If your recordings carry measurement (localization) noise, or the frame interval is coarse compared to the dynamics, start directly with the parametric estimators — Measurement noise and coarse sampling is the guide. Otherwise the linear first pass below is the fastest start; the full trade-off table is in Choosing an estimator.
Default first pass (clean, well-sampled data)¶
load or build a
TrajectoryCollection;choose a small linear basis;
call
compute_diffusion_constant(),infer_force_linear(), andcompute_force_error();if the basis is large or if you seek a minimal model, run
sparsify_force().
On noisy or coarsely-sampled data the equivalent parametric pass is a
single call — inf.infer_force(B) — which profiles the diffusion
and measurement-noise levels automatically. When in doubt, run both:
agreement is itself a diagnostic, and disagreement measures the bias
the linear estimator cannot absorb.
Use diagnostics on real data¶
For experimental data, the main validation tool is the diagnostics suite:
from SFI.diagnostics import assess
inf.compute_force_error()
report = assess(inf, level="standard")
report.print_summary()
This is the fastest way to separate three common failure modes:
missing dynamics or a too-small basis: residual autocorrelation flags;
diffusion or noise mismatch: whitened residual standard deviation far from 1;
a biased model: the realised NMSE stays well above the predicted (sampling-noise) value (the MSE-consistency flag).
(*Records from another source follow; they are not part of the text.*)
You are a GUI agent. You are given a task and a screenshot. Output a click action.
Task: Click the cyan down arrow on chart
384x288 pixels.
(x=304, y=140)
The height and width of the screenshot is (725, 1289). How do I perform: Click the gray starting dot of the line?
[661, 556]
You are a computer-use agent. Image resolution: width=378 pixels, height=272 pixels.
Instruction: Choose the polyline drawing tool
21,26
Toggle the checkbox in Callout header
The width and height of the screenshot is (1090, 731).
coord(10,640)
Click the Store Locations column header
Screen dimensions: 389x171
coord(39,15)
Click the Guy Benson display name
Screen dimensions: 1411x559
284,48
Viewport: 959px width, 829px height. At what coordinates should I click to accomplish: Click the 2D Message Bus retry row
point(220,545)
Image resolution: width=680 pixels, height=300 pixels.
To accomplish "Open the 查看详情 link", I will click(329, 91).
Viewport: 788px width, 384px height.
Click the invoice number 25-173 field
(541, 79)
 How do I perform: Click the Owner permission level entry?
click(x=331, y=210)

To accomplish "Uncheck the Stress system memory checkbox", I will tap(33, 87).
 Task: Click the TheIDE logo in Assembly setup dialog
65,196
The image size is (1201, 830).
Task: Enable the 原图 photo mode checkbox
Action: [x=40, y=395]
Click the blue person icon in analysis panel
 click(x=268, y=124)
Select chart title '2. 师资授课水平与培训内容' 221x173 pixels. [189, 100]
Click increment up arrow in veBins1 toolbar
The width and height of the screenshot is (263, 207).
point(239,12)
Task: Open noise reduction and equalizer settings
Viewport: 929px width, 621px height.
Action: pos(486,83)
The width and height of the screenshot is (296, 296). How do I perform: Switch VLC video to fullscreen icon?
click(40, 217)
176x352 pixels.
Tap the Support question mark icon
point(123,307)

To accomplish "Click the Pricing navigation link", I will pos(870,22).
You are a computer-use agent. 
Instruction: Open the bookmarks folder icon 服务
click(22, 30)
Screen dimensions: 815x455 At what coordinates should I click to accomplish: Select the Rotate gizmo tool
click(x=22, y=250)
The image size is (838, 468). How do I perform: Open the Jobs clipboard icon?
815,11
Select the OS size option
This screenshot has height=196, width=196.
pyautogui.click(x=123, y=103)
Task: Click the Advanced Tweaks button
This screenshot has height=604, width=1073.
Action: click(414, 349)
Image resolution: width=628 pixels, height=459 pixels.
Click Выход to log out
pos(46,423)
A redundant basis is handled separately by sparse selection (
sparsify_force()).
On experimental data, the noise- and bias-type flags usually trace back to localization noise or coarse sampling — the cure is then the parametric estimators, not a bigger basis; see Measurement noise and coarse sampling.
What to do next¶
If diagnostics look clean and the coefficients are interpretable, keep the linear workflow and consider sparse selection.
If diagnostics flag noise or sampling effects, switch to the parametric estimators: Measurement noise and coarse sampling.
If inertia matters but you only observe positions, switch to
UnderdampedLangevinInference— see Underdamped systems.If your system contains interacting agents, move to Particle systems.
If your state is a field on a grid, move to Spatial field inference (SPDE) (experimental).
If you need a model that is nonlinear in its parameters, use the parametric estimators with a PSF — see Choosing an estimator.